## [Exercise]
Every line in the records below between the one holding "Task: Click Required text beside Color label" and the one holding "Task: Open the Reporting", inclusive, is to be set down exactly; all other lines are to be left out.

Collected data entries
+===+
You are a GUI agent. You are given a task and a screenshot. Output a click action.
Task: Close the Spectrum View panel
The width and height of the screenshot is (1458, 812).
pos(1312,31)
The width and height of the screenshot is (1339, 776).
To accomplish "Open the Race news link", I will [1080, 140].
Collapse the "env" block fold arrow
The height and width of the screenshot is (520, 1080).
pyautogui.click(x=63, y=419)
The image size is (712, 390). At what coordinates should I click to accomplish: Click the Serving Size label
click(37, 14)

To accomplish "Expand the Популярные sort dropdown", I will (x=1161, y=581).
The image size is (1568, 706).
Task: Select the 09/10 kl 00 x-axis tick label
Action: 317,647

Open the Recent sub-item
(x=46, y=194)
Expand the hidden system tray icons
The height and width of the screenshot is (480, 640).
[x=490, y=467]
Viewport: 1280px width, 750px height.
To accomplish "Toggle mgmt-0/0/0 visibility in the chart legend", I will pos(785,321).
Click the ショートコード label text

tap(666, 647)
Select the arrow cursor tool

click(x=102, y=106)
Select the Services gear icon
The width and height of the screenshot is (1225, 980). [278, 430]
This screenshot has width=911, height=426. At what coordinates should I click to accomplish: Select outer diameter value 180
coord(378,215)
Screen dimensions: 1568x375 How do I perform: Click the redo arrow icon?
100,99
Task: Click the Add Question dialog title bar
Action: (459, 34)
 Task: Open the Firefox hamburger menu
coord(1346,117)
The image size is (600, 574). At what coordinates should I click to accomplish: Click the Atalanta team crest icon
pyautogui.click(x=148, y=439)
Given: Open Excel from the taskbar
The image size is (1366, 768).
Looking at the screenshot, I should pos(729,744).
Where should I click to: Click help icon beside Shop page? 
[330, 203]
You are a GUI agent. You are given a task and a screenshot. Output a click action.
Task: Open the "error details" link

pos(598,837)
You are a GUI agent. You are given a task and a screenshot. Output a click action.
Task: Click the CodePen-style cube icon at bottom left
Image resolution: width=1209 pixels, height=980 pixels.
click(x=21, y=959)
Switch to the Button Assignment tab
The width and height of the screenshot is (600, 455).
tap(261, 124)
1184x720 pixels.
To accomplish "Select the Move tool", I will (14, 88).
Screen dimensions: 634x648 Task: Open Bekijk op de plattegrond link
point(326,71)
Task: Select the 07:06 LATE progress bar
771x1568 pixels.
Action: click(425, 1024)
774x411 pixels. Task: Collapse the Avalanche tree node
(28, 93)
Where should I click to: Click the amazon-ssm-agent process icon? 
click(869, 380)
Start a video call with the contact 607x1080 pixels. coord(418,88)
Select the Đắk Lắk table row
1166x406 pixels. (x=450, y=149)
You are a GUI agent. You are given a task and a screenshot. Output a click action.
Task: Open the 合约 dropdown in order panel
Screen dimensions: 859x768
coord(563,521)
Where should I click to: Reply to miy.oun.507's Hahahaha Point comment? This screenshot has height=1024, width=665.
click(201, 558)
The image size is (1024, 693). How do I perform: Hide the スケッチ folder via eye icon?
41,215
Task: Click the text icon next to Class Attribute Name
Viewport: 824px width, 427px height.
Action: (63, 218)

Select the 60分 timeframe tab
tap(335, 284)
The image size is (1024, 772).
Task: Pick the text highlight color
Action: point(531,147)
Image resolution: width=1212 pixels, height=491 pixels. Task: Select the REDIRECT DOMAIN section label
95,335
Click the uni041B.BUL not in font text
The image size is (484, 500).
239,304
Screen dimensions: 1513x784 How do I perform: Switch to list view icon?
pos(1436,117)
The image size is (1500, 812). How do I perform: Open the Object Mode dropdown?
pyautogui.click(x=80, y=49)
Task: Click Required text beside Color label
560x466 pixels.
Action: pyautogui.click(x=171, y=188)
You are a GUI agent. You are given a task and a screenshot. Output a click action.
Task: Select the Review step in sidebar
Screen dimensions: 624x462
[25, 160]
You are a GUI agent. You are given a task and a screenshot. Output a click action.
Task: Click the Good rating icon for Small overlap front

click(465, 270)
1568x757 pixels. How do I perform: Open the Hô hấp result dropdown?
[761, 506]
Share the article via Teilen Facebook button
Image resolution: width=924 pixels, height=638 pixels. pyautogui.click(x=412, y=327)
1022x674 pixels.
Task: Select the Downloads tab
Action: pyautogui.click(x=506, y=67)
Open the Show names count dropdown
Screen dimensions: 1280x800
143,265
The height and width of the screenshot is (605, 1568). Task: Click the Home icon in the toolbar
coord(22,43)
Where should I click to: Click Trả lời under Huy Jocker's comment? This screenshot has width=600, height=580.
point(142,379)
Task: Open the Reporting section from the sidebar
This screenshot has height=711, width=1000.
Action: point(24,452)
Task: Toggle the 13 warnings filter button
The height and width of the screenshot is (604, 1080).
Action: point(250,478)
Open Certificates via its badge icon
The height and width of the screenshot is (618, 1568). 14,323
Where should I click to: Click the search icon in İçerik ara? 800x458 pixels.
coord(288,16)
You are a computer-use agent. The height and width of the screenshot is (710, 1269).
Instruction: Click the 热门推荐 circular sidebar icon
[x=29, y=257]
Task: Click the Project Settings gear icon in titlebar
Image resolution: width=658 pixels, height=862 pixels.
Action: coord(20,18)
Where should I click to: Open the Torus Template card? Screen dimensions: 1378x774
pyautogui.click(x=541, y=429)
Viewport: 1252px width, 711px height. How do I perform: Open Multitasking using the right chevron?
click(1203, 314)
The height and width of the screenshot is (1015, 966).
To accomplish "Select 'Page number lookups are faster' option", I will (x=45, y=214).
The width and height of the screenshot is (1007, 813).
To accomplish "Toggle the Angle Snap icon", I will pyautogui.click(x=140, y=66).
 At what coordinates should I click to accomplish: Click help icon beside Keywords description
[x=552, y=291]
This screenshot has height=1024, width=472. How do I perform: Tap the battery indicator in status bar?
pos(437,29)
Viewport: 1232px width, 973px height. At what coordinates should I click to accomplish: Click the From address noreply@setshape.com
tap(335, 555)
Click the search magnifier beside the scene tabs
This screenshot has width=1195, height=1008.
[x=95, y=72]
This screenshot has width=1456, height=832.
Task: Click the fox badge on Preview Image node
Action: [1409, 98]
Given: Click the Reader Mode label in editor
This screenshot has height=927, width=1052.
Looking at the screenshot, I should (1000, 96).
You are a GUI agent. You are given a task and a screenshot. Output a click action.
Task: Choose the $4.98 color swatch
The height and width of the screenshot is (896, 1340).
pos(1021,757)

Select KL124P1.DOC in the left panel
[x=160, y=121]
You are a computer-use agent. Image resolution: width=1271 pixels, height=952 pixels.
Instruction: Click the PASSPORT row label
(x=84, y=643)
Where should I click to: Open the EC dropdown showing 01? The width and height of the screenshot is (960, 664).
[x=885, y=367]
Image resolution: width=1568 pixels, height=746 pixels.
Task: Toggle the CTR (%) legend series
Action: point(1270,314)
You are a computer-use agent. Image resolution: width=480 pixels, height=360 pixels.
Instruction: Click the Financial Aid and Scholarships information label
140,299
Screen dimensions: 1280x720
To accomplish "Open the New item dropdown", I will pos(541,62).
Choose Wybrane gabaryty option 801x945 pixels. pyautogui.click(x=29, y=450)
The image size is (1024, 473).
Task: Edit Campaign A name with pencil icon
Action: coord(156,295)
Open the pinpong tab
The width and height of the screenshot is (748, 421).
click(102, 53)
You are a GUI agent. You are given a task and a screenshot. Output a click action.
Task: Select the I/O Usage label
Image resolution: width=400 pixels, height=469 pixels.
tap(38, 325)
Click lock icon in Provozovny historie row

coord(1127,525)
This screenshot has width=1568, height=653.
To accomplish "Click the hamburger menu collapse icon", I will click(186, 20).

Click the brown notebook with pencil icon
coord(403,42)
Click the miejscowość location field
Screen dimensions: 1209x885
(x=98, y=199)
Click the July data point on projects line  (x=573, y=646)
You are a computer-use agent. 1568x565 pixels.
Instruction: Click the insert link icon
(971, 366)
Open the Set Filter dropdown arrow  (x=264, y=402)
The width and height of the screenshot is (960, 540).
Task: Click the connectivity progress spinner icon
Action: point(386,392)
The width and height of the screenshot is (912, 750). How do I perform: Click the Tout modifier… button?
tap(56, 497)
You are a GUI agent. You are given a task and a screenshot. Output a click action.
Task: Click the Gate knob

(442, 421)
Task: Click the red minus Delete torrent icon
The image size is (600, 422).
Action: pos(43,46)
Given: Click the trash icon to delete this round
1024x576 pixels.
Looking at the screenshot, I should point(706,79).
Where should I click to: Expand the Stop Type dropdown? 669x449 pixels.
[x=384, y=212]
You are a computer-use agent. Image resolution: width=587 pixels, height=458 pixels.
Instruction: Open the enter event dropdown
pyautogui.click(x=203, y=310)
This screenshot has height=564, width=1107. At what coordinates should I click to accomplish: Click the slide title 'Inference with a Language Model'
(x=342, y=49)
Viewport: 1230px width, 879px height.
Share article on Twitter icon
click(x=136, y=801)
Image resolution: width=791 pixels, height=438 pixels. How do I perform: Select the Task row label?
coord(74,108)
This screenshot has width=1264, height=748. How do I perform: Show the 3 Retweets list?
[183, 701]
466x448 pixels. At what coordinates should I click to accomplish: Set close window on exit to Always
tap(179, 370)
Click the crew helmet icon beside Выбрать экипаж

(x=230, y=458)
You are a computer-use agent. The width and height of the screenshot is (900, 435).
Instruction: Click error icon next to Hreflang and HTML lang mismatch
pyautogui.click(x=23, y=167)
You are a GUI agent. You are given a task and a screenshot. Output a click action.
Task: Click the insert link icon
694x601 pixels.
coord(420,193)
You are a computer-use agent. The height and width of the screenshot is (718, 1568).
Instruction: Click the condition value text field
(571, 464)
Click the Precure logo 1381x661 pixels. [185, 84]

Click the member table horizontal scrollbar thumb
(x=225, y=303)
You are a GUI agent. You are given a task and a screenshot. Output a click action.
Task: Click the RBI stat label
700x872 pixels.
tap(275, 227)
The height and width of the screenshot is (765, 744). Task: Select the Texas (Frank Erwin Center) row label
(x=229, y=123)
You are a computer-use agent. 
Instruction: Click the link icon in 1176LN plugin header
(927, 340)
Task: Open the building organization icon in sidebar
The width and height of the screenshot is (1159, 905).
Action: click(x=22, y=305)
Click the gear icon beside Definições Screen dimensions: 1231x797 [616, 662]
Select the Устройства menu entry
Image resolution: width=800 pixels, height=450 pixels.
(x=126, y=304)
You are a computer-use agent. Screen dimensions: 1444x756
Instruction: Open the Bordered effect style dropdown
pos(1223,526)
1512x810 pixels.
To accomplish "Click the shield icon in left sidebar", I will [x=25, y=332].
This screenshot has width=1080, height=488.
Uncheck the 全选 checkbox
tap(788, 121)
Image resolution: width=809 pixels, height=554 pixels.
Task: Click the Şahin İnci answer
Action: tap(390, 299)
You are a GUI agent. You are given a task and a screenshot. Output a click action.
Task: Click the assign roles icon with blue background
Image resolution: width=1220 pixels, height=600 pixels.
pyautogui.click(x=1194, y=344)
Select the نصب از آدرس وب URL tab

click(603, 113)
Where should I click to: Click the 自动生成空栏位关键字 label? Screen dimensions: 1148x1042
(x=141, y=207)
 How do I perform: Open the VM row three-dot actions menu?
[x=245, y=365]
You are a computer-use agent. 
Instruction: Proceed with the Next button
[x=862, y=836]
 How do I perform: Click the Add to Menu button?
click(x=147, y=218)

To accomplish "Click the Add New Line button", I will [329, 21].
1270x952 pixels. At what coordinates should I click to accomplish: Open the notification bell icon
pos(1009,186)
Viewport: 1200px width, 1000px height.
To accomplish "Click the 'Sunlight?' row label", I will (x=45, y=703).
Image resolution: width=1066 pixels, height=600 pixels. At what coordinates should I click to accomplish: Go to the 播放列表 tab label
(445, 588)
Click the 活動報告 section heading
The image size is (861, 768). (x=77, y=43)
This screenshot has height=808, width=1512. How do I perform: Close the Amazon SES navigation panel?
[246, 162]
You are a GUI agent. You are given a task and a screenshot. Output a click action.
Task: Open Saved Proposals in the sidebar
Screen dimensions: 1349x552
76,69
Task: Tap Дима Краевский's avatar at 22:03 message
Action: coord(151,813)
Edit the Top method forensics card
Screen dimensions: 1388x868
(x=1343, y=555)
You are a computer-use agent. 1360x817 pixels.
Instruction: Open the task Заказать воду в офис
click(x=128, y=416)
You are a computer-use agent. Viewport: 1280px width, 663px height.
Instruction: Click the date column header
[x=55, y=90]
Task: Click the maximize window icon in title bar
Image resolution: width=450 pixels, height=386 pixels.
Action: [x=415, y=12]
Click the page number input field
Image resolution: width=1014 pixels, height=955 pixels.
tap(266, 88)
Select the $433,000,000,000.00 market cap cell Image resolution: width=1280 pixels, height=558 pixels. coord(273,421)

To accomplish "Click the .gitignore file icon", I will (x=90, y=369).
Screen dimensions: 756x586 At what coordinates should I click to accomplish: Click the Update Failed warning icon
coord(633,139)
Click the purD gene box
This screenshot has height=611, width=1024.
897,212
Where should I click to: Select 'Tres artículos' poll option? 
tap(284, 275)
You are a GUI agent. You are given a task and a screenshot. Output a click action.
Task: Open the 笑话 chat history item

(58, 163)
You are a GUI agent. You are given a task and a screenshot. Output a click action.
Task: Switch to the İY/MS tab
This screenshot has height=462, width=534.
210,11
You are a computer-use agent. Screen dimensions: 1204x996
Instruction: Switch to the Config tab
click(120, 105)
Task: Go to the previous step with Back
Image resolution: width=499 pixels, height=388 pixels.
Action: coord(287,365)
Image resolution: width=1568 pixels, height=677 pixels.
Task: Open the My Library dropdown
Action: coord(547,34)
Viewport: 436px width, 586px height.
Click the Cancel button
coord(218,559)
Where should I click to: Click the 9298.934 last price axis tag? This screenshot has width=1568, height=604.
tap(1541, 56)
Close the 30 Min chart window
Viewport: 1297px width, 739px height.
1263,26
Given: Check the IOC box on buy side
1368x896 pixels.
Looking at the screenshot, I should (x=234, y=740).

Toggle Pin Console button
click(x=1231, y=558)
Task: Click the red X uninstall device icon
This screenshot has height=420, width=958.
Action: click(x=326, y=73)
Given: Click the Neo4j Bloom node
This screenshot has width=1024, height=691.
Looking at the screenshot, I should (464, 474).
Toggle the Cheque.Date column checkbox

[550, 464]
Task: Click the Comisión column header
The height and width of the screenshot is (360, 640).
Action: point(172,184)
+===+
## [Response to this exercise]
Task: Click Required text beside Color label
560x466 pixels.
Action: pyautogui.click(x=171, y=188)
You are a GUI agent. You are given a task and a screenshot. Output a click action.
Task: Select the Review step in sidebar
Screen dimensions: 624x462
[25, 160]
You are a GUI agent. You are given a task and a screenshot. Output a click action.
Task: Click the Good rating icon for Small overlap front

click(465, 270)
1568x757 pixels. How do I perform: Open the Hô hấp result dropdown?
[761, 506]
Share the article via Teilen Facebook button
Image resolution: width=924 pixels, height=638 pixels. pyautogui.click(x=412, y=327)
1022x674 pixels.
Task: Select the Downloads tab
Action: pyautogui.click(x=506, y=67)
Open the Show names count dropdown
Screen dimensions: 1280x800
143,265
The height and width of the screenshot is (605, 1568). Task: Click the Home icon in the toolbar
coord(22,43)
Where should I click to: Click Trả lời under Huy Jocker's comment? This screenshot has width=600, height=580.
point(142,379)
Task: Open the Reporting section from the sidebar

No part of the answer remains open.